Shot jogger sues after `bungled stake-out'

The Metropolitan Police is facing one of its most embarrassing civil ac tions for damages, writes Tim Kelsey

Tim Kelsey
Wednesday 01 February 1995 00:02

A pub licensee is suing the police for damages after officers shot him while he was jogging and then allegedly fabricated evidence against both him and a fellow runner, and went on to perjure themselves in court.
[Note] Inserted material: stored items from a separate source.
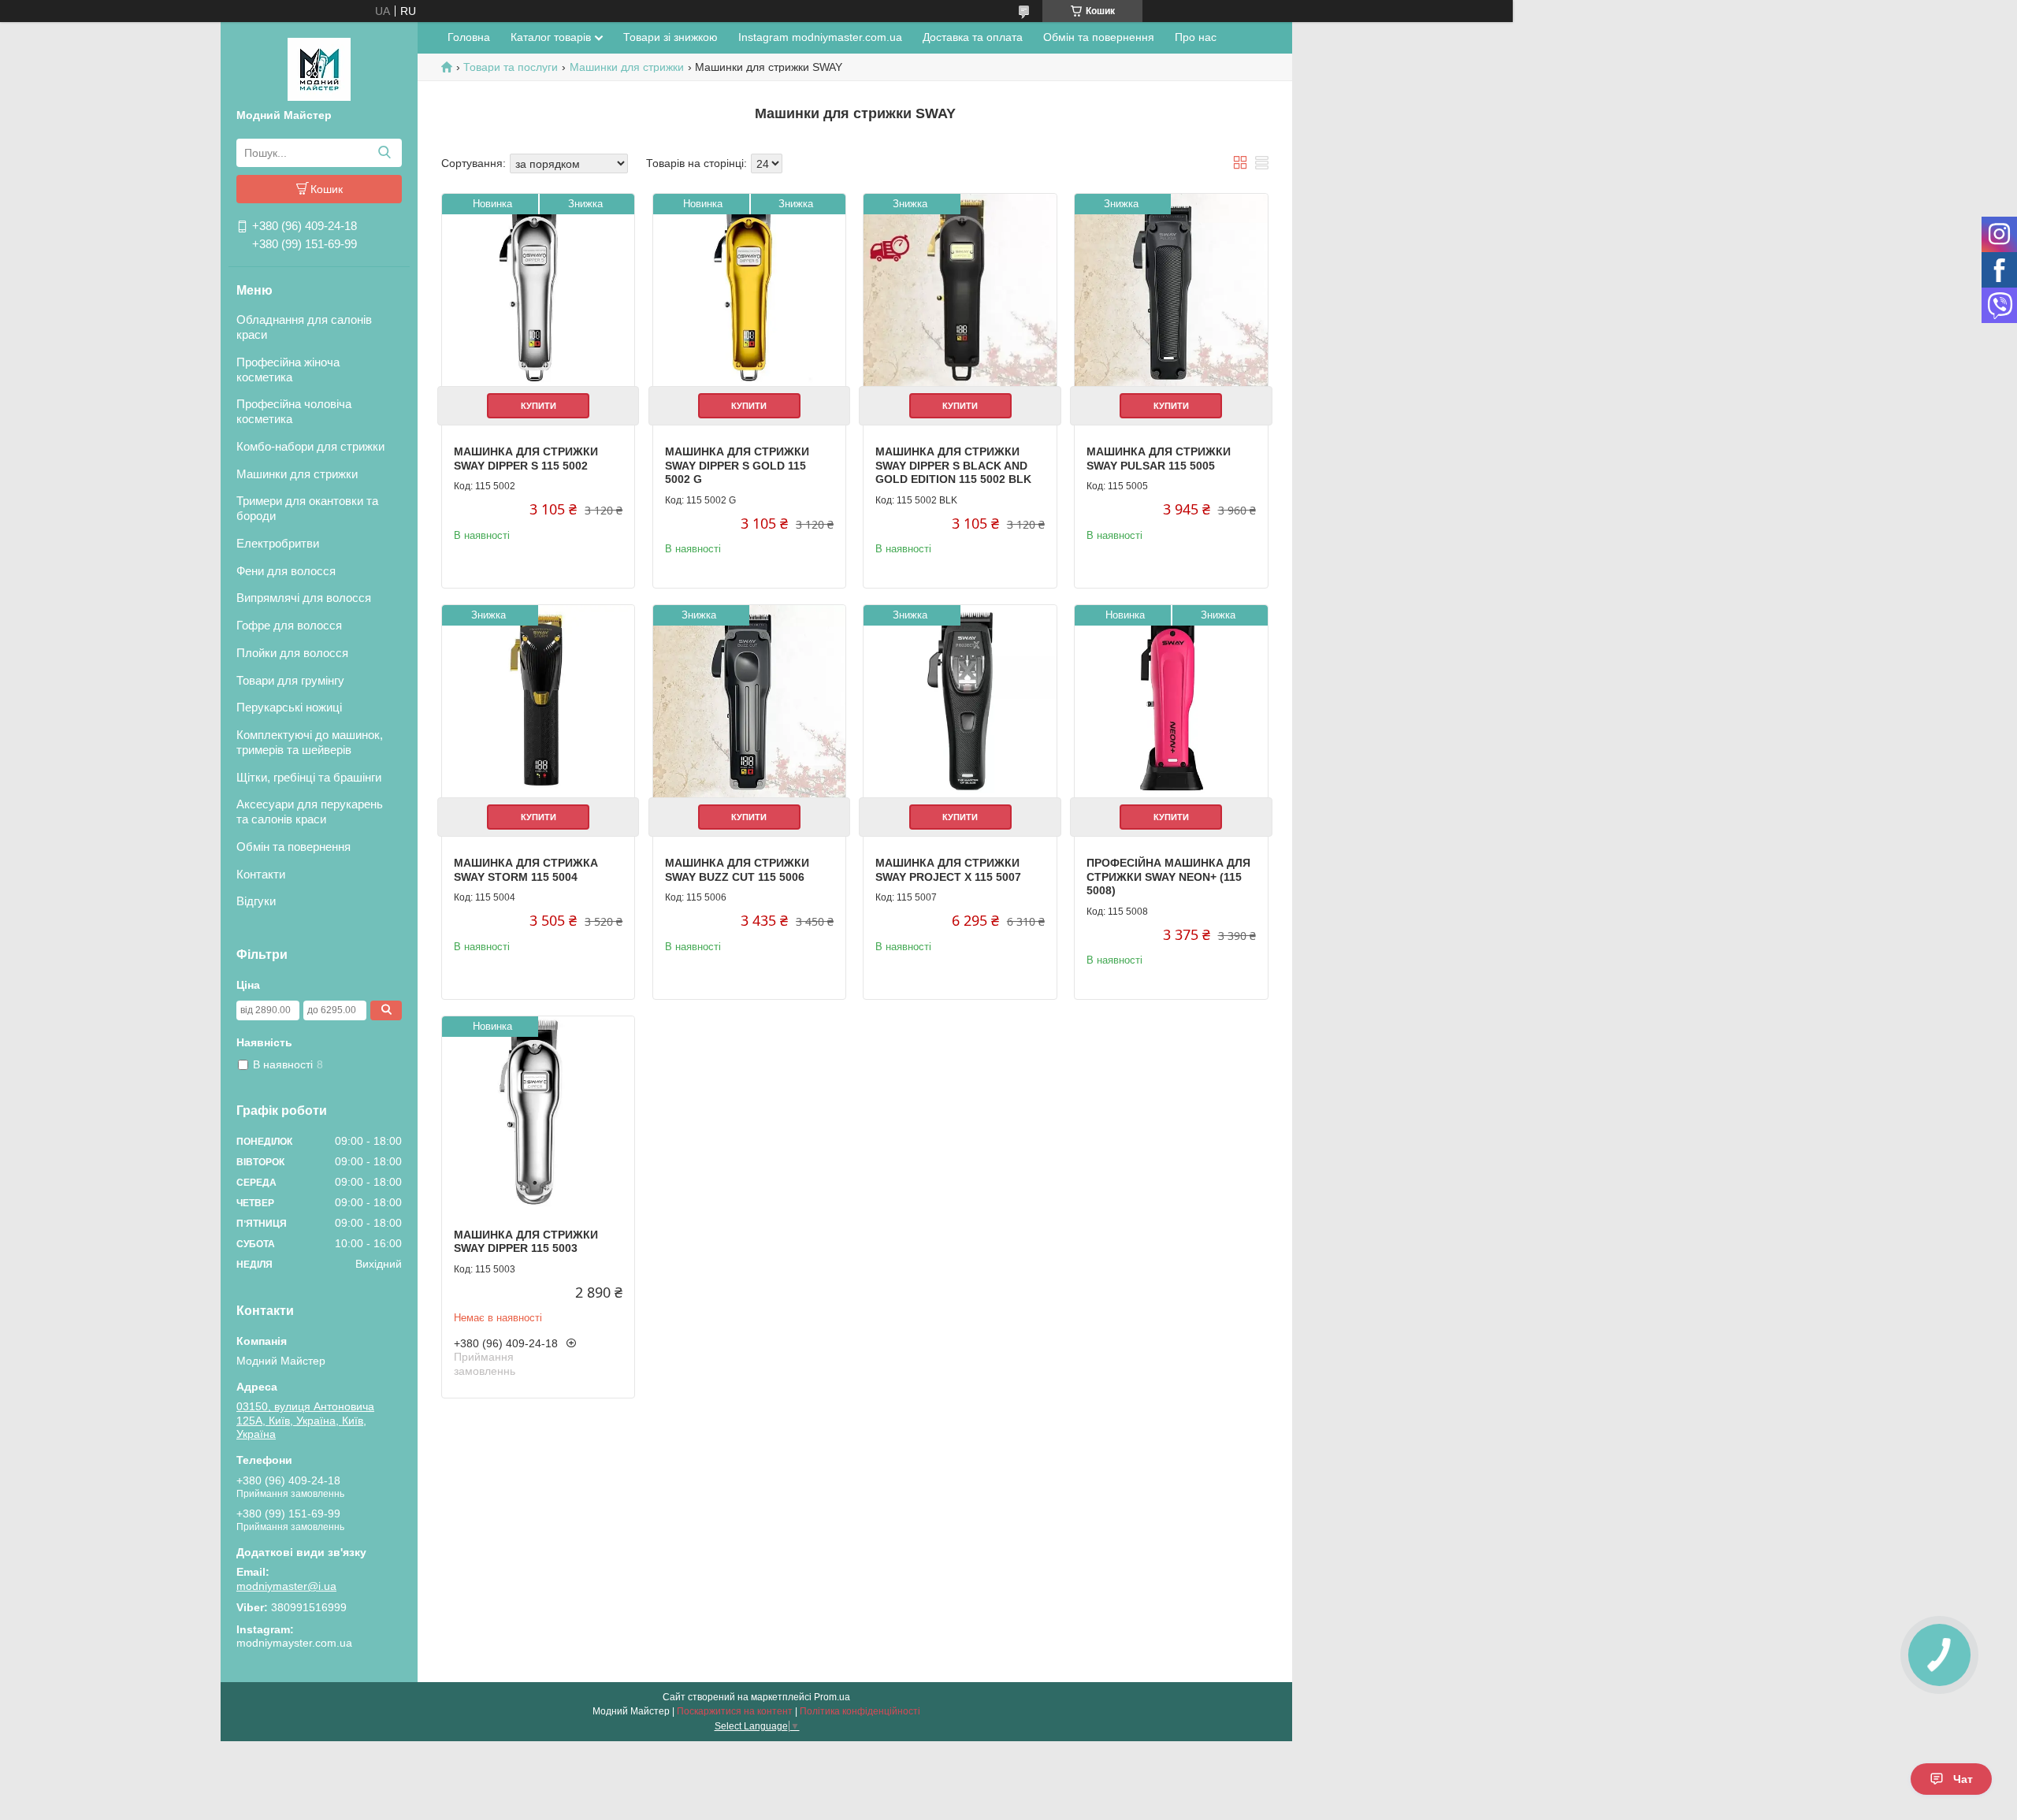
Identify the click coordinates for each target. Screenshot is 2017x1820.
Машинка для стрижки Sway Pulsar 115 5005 (1159, 458)
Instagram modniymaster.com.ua (820, 37)
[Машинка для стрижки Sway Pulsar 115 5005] (1171, 290)
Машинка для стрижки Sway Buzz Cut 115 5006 (737, 869)
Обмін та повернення (293, 846)
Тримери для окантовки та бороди (307, 508)
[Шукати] (384, 153)
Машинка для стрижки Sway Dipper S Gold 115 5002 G (737, 465)
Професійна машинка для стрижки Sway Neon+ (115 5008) (1168, 876)
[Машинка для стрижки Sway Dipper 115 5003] (538, 1112)
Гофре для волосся (289, 625)
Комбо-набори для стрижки (310, 446)
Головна (469, 37)
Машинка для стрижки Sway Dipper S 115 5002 (526, 458)
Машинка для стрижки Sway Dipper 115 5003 (526, 1241)
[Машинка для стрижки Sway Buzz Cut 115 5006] (749, 701)
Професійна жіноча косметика (288, 369)
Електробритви (277, 543)
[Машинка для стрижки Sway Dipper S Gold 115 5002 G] (749, 290)
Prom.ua (832, 1697)
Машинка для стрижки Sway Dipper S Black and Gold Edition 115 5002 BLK (953, 465)
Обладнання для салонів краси (304, 327)
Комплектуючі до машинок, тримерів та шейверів (309, 742)
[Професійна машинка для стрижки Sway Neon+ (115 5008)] (1171, 701)
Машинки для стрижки (297, 474)
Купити (538, 405)
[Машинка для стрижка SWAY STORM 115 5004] (538, 701)
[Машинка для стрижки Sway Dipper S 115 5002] (538, 290)
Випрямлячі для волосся (303, 597)
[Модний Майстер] (319, 68)
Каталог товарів (551, 37)
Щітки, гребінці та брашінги (308, 777)
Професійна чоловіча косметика (293, 411)
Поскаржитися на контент (735, 1711)
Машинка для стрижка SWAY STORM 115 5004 (526, 869)
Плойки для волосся (292, 652)
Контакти (260, 874)
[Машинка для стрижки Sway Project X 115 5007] (960, 701)
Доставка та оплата (973, 37)
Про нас (1196, 37)
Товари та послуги (510, 66)
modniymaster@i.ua (286, 1586)
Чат (1963, 1779)
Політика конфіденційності (860, 1711)
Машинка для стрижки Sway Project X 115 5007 (948, 869)
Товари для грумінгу (290, 680)
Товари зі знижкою (670, 37)
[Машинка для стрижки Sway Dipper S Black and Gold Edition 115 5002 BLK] (960, 290)
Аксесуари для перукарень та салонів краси (309, 811)
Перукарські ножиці (289, 707)
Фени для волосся (286, 571)
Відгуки (256, 901)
In what could be one of the most embarrassing civil actions mounted against the Metropolitan Police, Lee St Rose and Michael Hamill are claiming exemplary damages following a bungled surveillance operation in September 1992 in the East End of London. Mr St Rose was manager of the Flying Scud pub in Hackney Road when police began a surveillance operation near another pub - the Kings Arms - in nearby Bow Road. Police were acting on a tip-off, said to have been untrue, that two men were planning to rob thepub, and were armed, according to a writ lodged in the High Court.

Mr St Rose and Mr Hamill had arranged to go for a run after the Flying Scud closed at 3 pm. As he was changing into his running clothes, Mr St Rose received an anonymous telephone call telling him that some men involved in a brawl at his pub were drinking in the King's Arms. He decided to pay a brief visit to try toidentify them.

The two joggers drove to the pub but did not recognise anyone inside and were standing outside at around 4.15 pm when they decided to go for their run, according to the writ.

Four minutes later, two officers drove up behind them in an unmarked Range Rover and followed them into a nearby park. As the vehicle came to a halt it collided with a park bench.

Then Mr St Rose heard the sound of a gun being fired behind him and he started to run again. A policeman had drawn a self-loading pistol and was firing it as the Range Rover crashed. The policeman thought he had been shot by Mr St Rose but later realisedhe had, in fact, shot himself in the leg. The officer then shot at Mr St Rose and chased him through neighbouring streets. The writ states that Mr St Rose fled because he was "in fear of his life". He ran to the car which had brought him to the King's Arms in the first place. The policeman continued to fire until, at 5.18 pm, Mr St Rose was arrested.

He was unarmed. He had three gunshot wounds to his arm and a laceration to an ear.

Police then raided the Flying Scud and claimed to find a stun gun. The two men were charged with possession of an offensive weapon and conspiracy to rob. On 27 August 1993, a jury unanimously found them not guilty of possessing a firearm. The Crown then dropped the charge of conspiracy to rob.

The writ claims that the prosecution was malicious and that officers "fabricated evidence in order to support the charges". There are a number of police witness statements identified in the writ which are alleged to be false.

Officers are also accused of shooting without discrimination or justification. At no stage were their lives under threat nor did they issue any warning in advance of opening fire.

Since the incident and arrest both men have lost their jobs. In the two years to September 1994, Mr St Rose lost nearly £40,000 in earnings.

Scotland Yard said it was unaware of the action and that no writ had yet been served.